Collected data:
■ ■ ■ ■

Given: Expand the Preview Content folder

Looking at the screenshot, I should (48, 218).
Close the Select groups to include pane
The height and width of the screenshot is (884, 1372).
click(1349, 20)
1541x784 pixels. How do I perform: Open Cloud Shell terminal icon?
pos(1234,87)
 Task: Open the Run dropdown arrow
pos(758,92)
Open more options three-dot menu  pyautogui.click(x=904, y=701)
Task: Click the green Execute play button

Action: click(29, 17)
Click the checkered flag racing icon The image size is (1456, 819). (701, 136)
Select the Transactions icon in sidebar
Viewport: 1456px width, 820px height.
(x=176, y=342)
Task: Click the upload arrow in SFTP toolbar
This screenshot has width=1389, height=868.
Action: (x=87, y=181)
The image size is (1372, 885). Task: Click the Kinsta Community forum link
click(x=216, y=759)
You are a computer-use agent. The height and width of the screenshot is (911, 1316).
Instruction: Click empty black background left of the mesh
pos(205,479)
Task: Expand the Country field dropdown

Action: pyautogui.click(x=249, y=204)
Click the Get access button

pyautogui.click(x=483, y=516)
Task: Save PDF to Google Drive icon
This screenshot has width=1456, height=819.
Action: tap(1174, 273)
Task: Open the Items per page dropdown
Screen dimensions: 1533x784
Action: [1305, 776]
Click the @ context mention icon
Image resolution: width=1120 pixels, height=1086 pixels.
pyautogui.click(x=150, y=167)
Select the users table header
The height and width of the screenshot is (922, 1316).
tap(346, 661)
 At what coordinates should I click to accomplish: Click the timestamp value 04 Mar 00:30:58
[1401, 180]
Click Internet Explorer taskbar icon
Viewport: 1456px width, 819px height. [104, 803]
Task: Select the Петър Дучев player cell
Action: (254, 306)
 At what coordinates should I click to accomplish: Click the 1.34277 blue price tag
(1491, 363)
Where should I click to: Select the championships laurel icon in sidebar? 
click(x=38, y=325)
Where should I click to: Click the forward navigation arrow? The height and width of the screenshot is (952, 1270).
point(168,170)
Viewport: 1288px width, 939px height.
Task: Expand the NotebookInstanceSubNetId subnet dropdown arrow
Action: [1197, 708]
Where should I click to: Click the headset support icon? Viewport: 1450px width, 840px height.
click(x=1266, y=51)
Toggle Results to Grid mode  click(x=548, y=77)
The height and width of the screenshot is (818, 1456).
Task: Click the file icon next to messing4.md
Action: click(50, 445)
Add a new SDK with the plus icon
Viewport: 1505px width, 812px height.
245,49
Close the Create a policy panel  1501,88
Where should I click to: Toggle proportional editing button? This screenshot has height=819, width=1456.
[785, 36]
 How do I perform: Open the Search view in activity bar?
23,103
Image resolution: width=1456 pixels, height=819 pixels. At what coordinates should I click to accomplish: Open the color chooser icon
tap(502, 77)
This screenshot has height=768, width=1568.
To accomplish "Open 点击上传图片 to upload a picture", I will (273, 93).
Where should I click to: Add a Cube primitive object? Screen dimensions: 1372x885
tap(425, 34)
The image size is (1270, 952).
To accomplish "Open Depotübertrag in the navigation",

■ ■ ■ ■

Problem requirements:
In full and without change, transcribe every line of the records above.

Written reply:
Given: Expand the Preview Content folder

Looking at the screenshot, I should (48, 218).
Close the Select groups to include pane
The height and width of the screenshot is (884, 1372).
click(1349, 20)
1541x784 pixels. How do I perform: Open Cloud Shell terminal icon?
pos(1234,87)
 Task: Open the Run dropdown arrow
pos(758,92)
Open more options three-dot menu  pyautogui.click(x=904, y=701)
Task: Click the green Execute play button

Action: click(29, 17)
Click the checkered flag racing icon The image size is (1456, 819). (701, 136)
Select the Transactions icon in sidebar
Viewport: 1456px width, 820px height.
(x=176, y=342)
Task: Click the upload arrow in SFTP toolbar
This screenshot has width=1389, height=868.
Action: (x=87, y=181)
The image size is (1372, 885). Task: Click the Kinsta Community forum link
click(x=216, y=759)
You are a computer-use agent. The height and width of the screenshot is (911, 1316).
Instruction: Click empty black background left of the mesh
pos(205,479)
Task: Expand the Country field dropdown

Action: pyautogui.click(x=249, y=204)
Click the Get access button

pyautogui.click(x=483, y=516)
Task: Save PDF to Google Drive icon
This screenshot has width=1456, height=819.
Action: tap(1174, 273)
Task: Open the Items per page dropdown
Screen dimensions: 1533x784
Action: [1305, 776]
Click the @ context mention icon
Image resolution: width=1120 pixels, height=1086 pixels.
pyautogui.click(x=150, y=167)
Select the users table header
The height and width of the screenshot is (922, 1316).
tap(346, 661)
 At what coordinates should I click to accomplish: Click the timestamp value 04 Mar 00:30:58
[1401, 180]
Click Internet Explorer taskbar icon
Viewport: 1456px width, 819px height. [104, 803]
Task: Select the Петър Дучев player cell
Action: (254, 306)
 At what coordinates should I click to accomplish: Click the 1.34277 blue price tag
(1491, 363)
Where should I click to: Select the championships laurel icon in sidebar? 
click(x=38, y=325)
Where should I click to: Click the forward navigation arrow? The height and width of the screenshot is (952, 1270).
point(168,170)
Viewport: 1288px width, 939px height.
Task: Expand the NotebookInstanceSubNetId subnet dropdown arrow
Action: [1197, 708]
Where should I click to: Click the headset support icon? Viewport: 1450px width, 840px height.
click(x=1266, y=51)
Toggle Results to Grid mode  click(x=548, y=77)
The height and width of the screenshot is (818, 1456).
Task: Click the file icon next to messing4.md
Action: click(50, 445)
Add a new SDK with the plus icon
Viewport: 1505px width, 812px height.
245,49
Close the Create a policy panel  1501,88
Where should I click to: Toggle proportional editing button? This screenshot has height=819, width=1456.
[785, 36]
 How do I perform: Open the Search view in activity bar?
23,103
Image resolution: width=1456 pixels, height=819 pixels. At what coordinates should I click to accomplish: Open the color chooser icon
tap(502, 77)
This screenshot has height=768, width=1568.
To accomplish "Open 点击上传图片 to upload a picture", I will (273, 93).
Where should I click to: Add a Cube primitive object? Screen dimensions: 1372x885
tap(425, 34)
The image size is (1270, 952).
To accomplish "Open Depotübertrag in the navigation",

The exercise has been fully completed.